In-Office Test is Effective at Detecting Recurrence of Bladder Cancer
A simple urine test, combined with a visual inspection by a doctor with a cystoscope, can raise the detection of bladder cancer recurrence to 99 percent. That¹s the finding of a study in the January 18 issue of the Journal of the American Medical Association (JAMA). In the JAMA study, H. Barton Grossman, M.D. from the M.D. Anderson Cancer Center, Mark S. Soloway, M.D., chairman of the Department of Urology at the University of Miami Leonard M. Miller School of Medicine, and colleagues in seven other states followed 668 patients with a history of bladder cancer.
Half-a-million Americans have a history of bladder cancer and half will suffer a recurrence of the disease within two years. "Particularly in patients with high-risk bladder cancer who have had their tumor removed but are under very careful surveillance, this will add a level of reliability that the tumor has, in fact, not recurred," said Soloway, who is also the physician leader of the Prostate, Bladder, and Kidney Cancers Site Disease Group at UM/Sylvester Comprehensive Cancer Center.

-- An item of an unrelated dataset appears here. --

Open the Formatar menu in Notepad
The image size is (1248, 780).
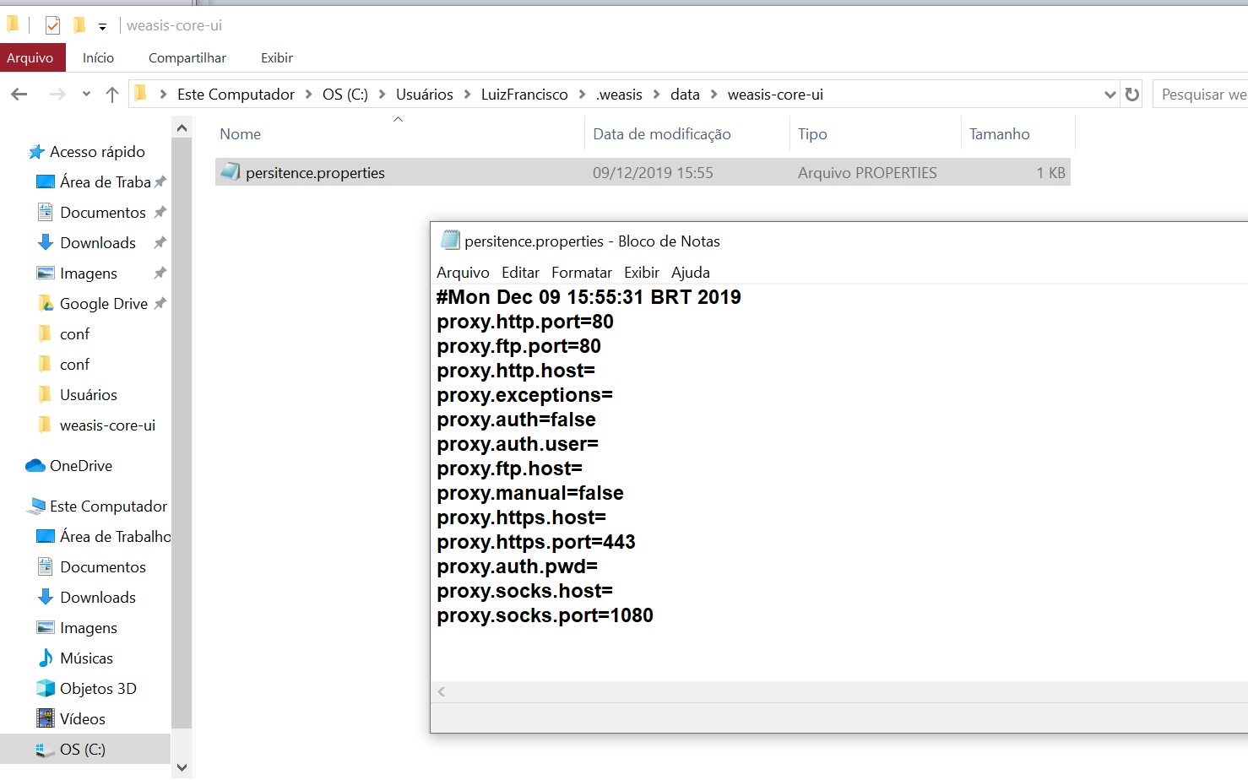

If detected early, bladder cancer is highly curable, with 94 percent of patients surviving five years or more. But about one in four patients is not diagnosed until the cancer has spread, cutting survival in half. Until now, there has not been a simple in-office test to reliably diagnose this disease.

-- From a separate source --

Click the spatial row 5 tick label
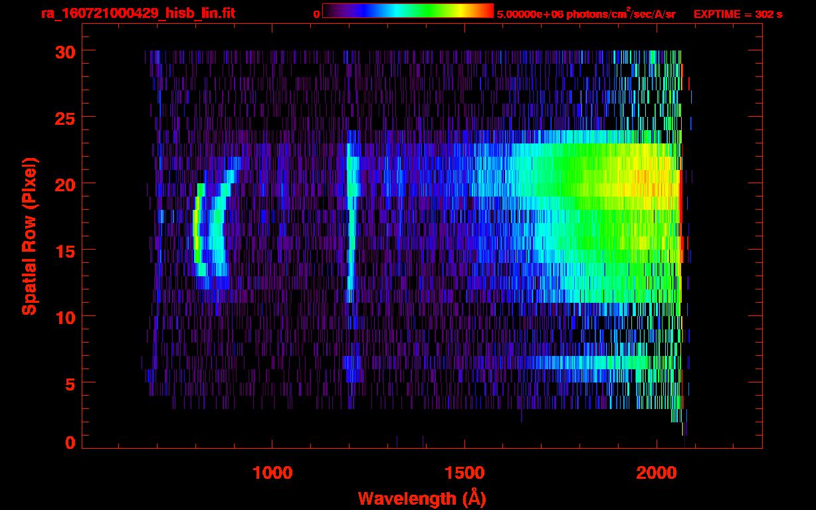The image size is (816, 510). tap(70, 383)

The advantage to both the patient and the physician is the simplicity of the NMP22 test. A visual inspection requires threading a cystoscope up the urethra into the bladder, and cytology requires an invasive biopsy to retrieve a portion of tissue for a pathologist. Bladder cancer patients undergo these tests as many as four times a year. This test only requires a sample of urine on a test strip, making it a much less invasive way to monitor high-risk patients.